## [Task directions]
Give again, exactly as written, each line of the material below starting at the line that contains "Media (88, 2284)" and ending at the line that contains "Гайвани (368, 149)". Both ends count, and no other line does.
Given data Start Marker
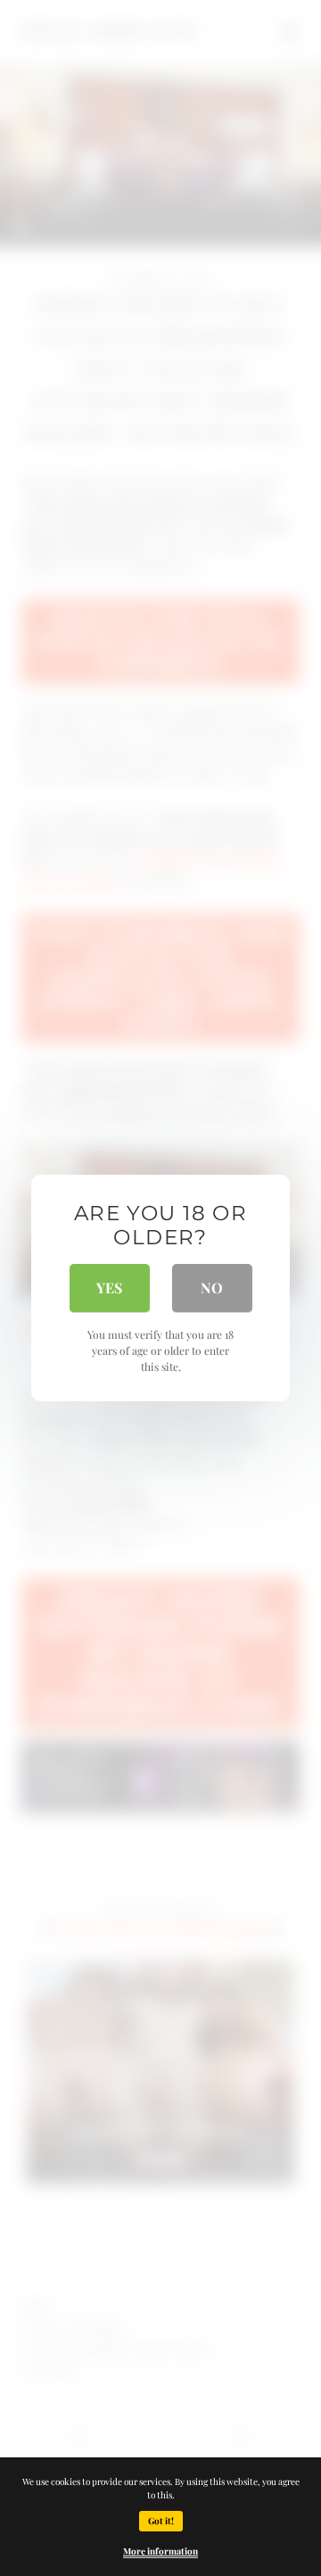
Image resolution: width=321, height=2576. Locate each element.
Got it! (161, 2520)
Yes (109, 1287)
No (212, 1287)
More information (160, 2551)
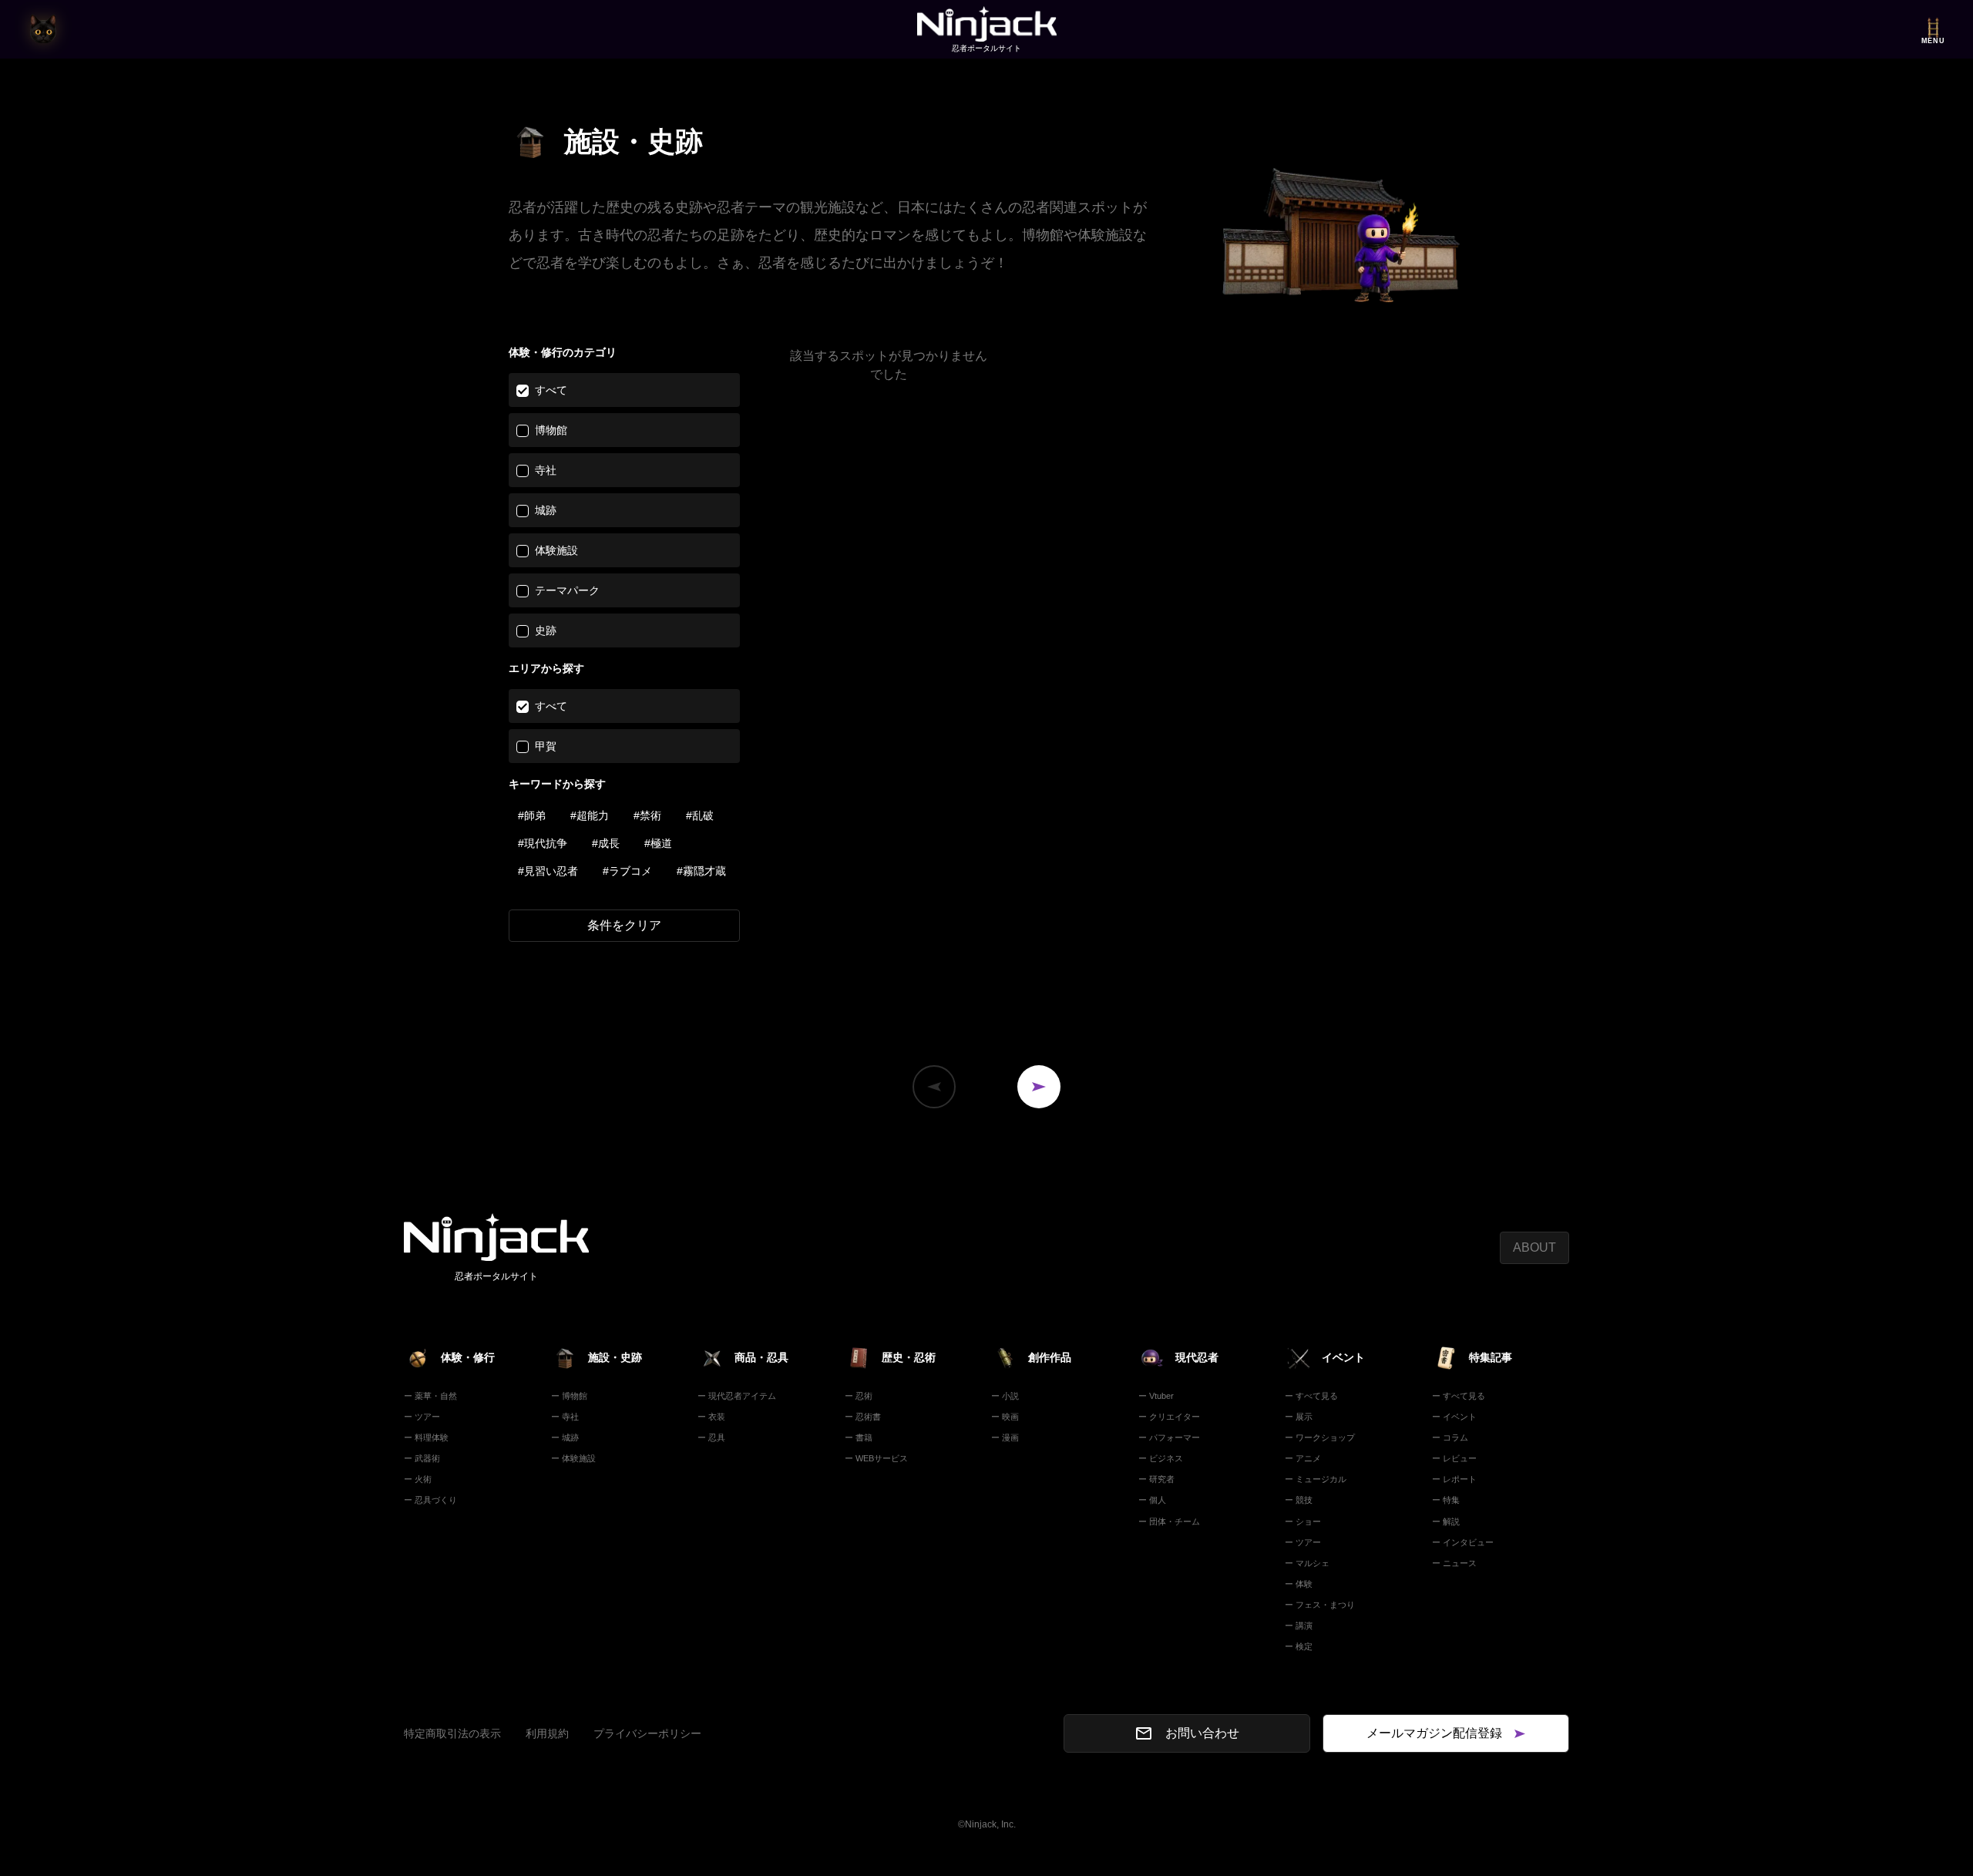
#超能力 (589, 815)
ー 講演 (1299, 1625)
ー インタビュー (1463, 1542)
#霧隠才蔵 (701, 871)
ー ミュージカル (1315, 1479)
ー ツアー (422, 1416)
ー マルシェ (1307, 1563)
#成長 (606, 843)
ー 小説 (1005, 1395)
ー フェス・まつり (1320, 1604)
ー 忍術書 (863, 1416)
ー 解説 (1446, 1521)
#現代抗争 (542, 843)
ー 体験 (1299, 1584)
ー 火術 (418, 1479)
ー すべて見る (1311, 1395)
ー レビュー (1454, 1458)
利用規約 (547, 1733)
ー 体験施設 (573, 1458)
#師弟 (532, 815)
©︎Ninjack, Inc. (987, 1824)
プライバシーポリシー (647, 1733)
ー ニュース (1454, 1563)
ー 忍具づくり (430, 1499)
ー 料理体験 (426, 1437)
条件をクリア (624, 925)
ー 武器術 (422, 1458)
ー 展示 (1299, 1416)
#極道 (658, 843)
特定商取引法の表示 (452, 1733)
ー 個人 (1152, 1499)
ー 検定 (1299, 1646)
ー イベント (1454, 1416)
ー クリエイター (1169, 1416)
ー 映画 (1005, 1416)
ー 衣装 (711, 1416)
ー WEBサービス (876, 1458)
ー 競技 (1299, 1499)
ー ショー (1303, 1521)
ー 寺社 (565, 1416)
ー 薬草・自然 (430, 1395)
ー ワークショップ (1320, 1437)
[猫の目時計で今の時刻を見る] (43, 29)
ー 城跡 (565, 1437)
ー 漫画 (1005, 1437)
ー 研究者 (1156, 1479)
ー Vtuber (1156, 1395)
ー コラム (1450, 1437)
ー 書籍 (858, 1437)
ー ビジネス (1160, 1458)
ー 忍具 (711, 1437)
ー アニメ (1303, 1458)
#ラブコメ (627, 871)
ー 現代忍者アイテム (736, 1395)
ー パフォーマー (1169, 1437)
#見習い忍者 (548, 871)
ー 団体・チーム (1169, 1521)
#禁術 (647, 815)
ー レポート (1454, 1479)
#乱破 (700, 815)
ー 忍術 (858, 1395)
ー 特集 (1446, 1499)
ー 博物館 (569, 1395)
Given data End Marker
Given data Start Marker
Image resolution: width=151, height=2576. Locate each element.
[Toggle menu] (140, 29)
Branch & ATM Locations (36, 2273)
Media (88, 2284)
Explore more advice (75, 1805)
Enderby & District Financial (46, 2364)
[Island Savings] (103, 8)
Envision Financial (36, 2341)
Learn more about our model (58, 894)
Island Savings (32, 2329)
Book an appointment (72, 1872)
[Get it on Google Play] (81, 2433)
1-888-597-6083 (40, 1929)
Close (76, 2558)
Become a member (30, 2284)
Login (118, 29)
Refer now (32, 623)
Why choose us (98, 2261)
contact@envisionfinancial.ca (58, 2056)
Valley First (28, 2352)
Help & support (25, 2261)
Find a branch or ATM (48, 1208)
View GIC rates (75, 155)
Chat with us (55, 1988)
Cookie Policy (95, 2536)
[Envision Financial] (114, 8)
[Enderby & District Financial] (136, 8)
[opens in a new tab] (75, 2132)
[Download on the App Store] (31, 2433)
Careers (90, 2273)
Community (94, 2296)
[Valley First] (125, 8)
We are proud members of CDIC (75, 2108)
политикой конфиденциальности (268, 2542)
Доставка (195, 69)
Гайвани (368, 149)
Given data End Marker
Given data Start Marker
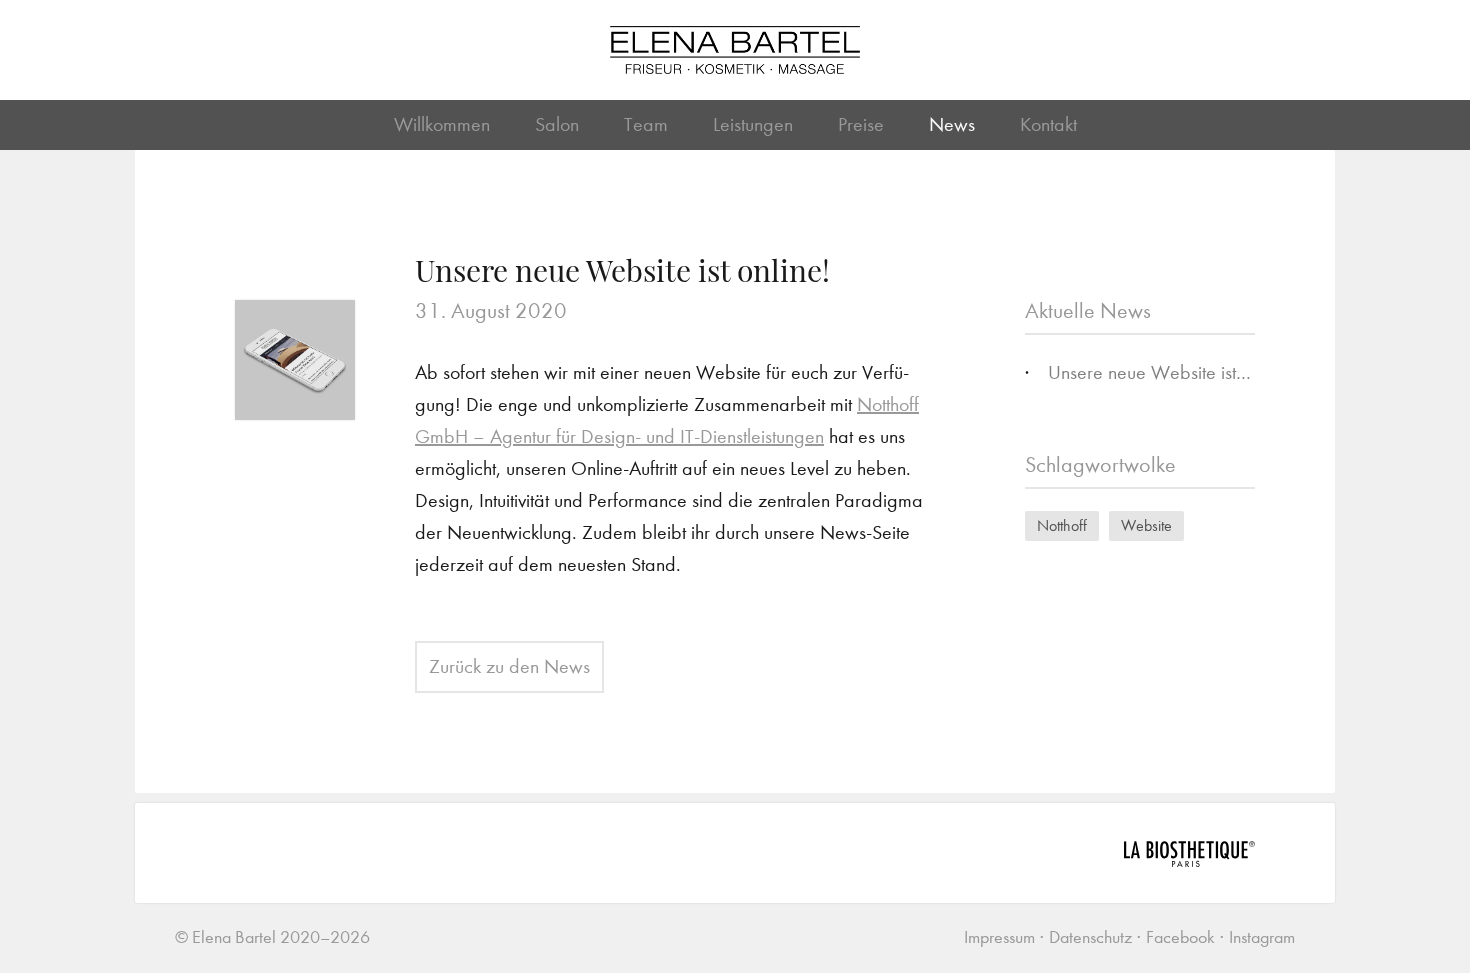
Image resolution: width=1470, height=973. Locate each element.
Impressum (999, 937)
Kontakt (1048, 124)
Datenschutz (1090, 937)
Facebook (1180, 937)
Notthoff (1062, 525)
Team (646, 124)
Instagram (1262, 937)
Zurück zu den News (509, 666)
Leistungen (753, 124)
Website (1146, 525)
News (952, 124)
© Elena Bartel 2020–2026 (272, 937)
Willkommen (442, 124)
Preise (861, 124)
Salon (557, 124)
Given data End Marker
## [Output]
Media (88, 2284)
Explore more advice (75, 1805)
Enderby & District Financial (46, 2364)
[Island Savings] (103, 8)
Envision Financial (36, 2341)
Learn more about our model (58, 894)
Island Savings (32, 2329)
Book an appointment (72, 1872)
[Get it on Google Play] (81, 2433)
1-888-597-6083 (40, 1929)
Close (76, 2558)
Become a member (30, 2284)
Login (118, 29)
Refer now (32, 623)
Why choose us (98, 2261)
contact@envisionfinancial.ca (58, 2056)
Valley First (28, 2352)
Help & support (25, 2261)
Find a branch or ATM (48, 1208)
View GIC rates (75, 155)
Chat with us (55, 1988)
Cookie Policy (95, 2536)
[Envision Financial] (114, 8)
[Enderby & District Financial] (136, 8)
[opens in a new tab] (75, 2132)
[Download on the App Store] (31, 2433)
Careers (90, 2273)
Community (94, 2296)
[Valley First] (125, 8)
We are proud members of CDIC (75, 2108)
политикой конфиденциальности (268, 2542)
Доставка (195, 69)
Гайвани (368, 149)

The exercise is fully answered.